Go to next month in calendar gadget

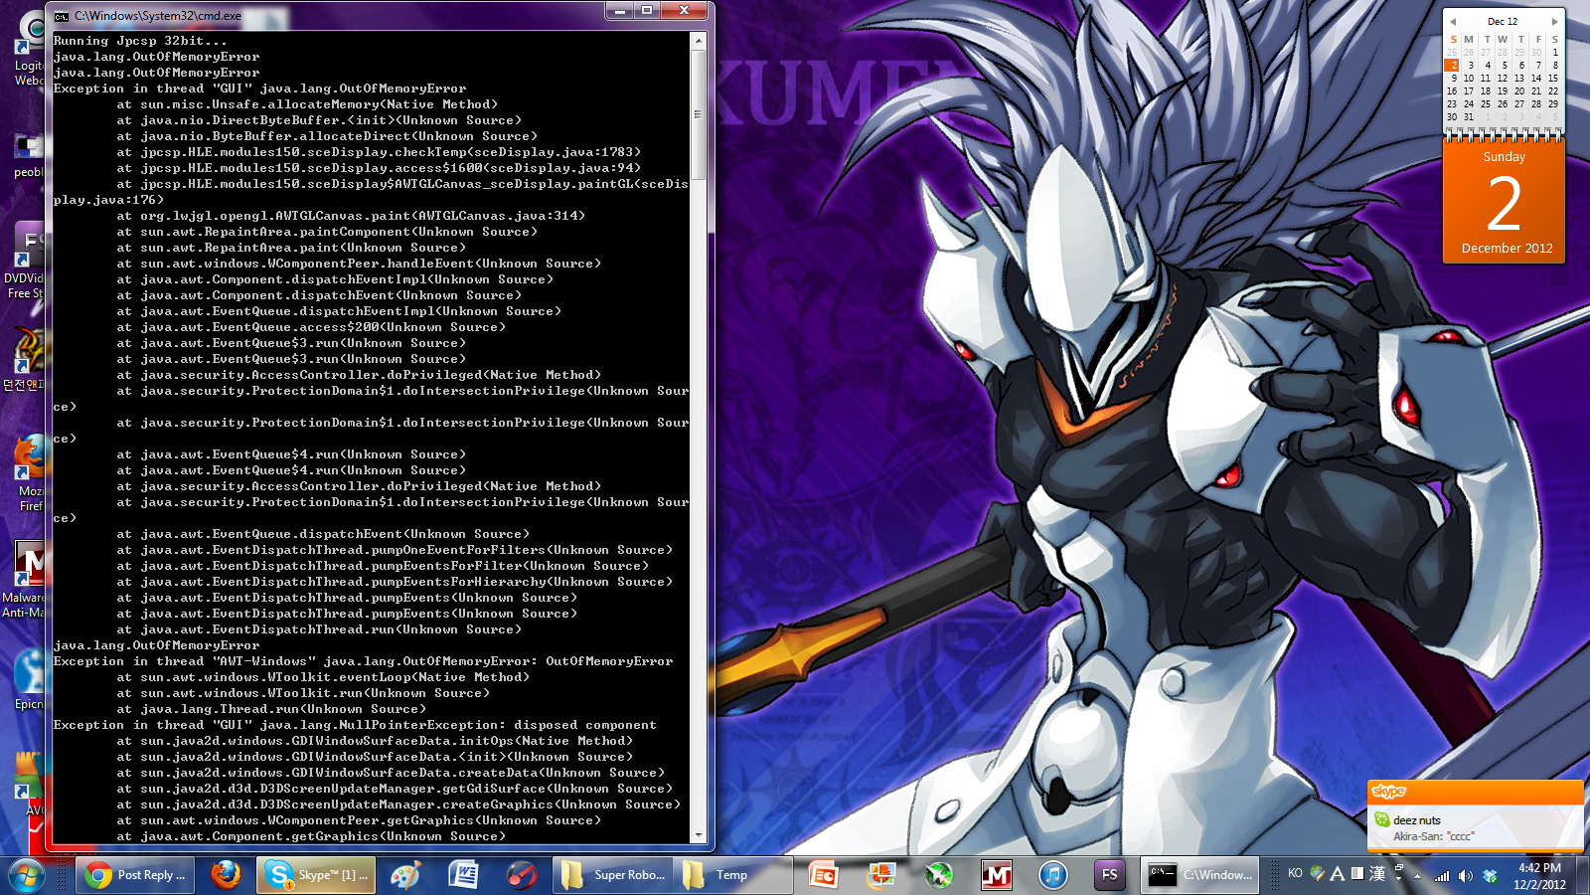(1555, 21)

--

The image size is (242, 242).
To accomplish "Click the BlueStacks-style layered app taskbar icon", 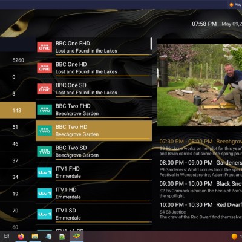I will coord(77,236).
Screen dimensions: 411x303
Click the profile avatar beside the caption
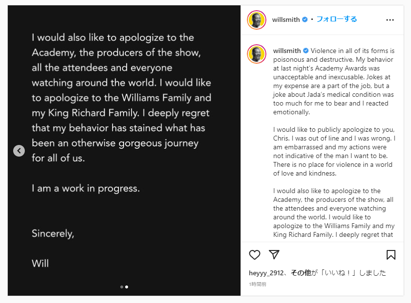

The task ▸
Look back at the data above. Transcribe exactly the lines starting at the line that contains "Screen dimensions: 411x303" and ending at the line that contains "Click the profile avatar beside the caption".

Answer to the exercise ▸
Screen dimensions: 411x303
Click the profile avatar beside the caption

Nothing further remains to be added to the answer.